DO THIS = Set out the part of the entries that opens with the line containing "You are a computer-use" and runs through the end of the entries as a numbered list. Skip blank lines and leave the pictures out.

═══ DATA SHOWN ═══

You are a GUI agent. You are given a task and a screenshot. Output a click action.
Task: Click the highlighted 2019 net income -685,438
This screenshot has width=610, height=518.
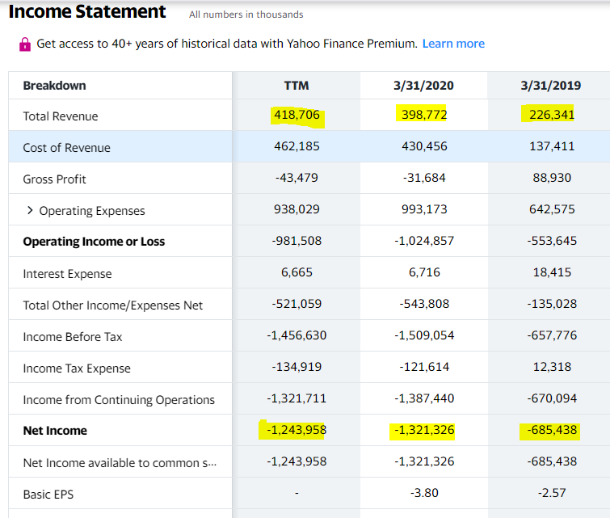click(551, 430)
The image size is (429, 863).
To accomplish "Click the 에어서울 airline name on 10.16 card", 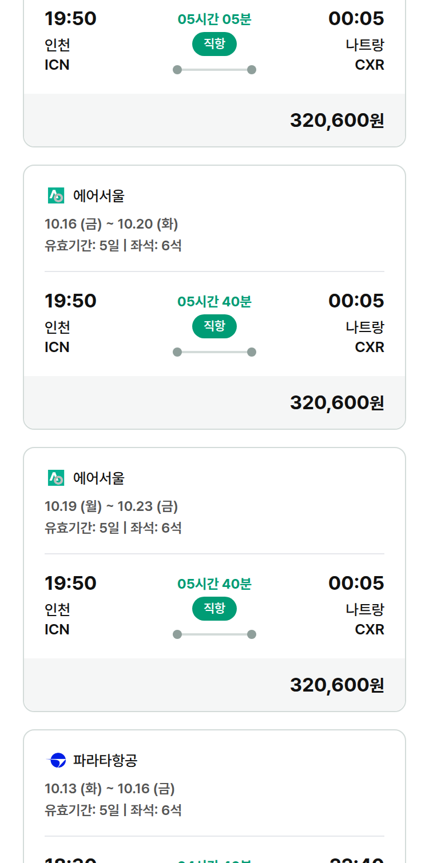I will tap(99, 196).
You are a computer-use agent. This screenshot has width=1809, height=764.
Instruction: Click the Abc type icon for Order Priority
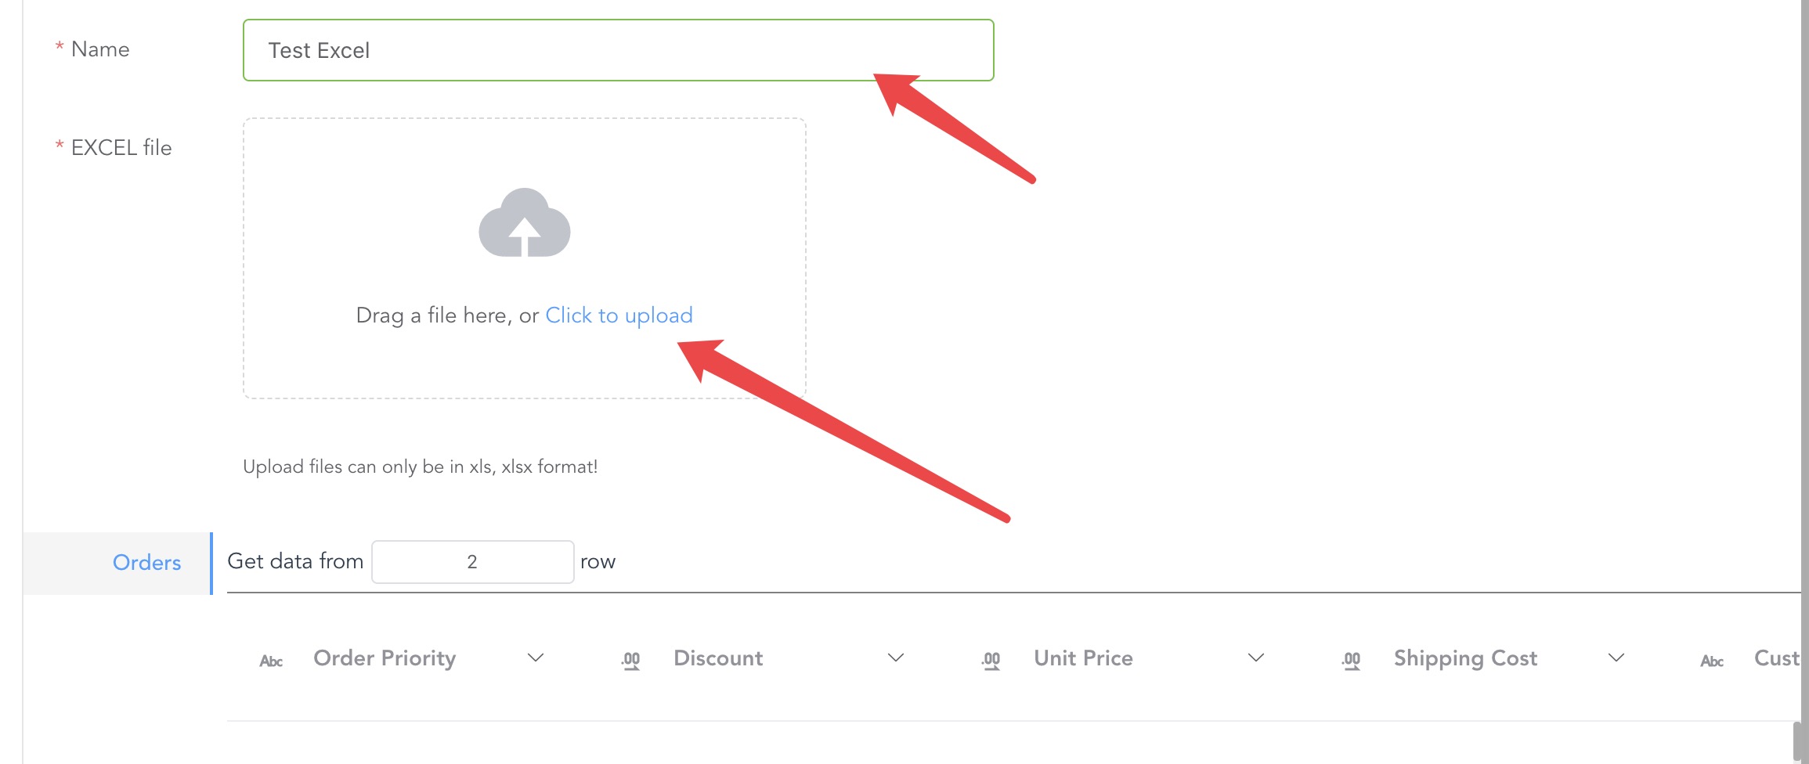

═══

CORRECT OUTPUT =
1. You are a computer-use agent. This screenshot has width=1809, height=764.
2. Instruction: Click the Abc type icon for Order Priority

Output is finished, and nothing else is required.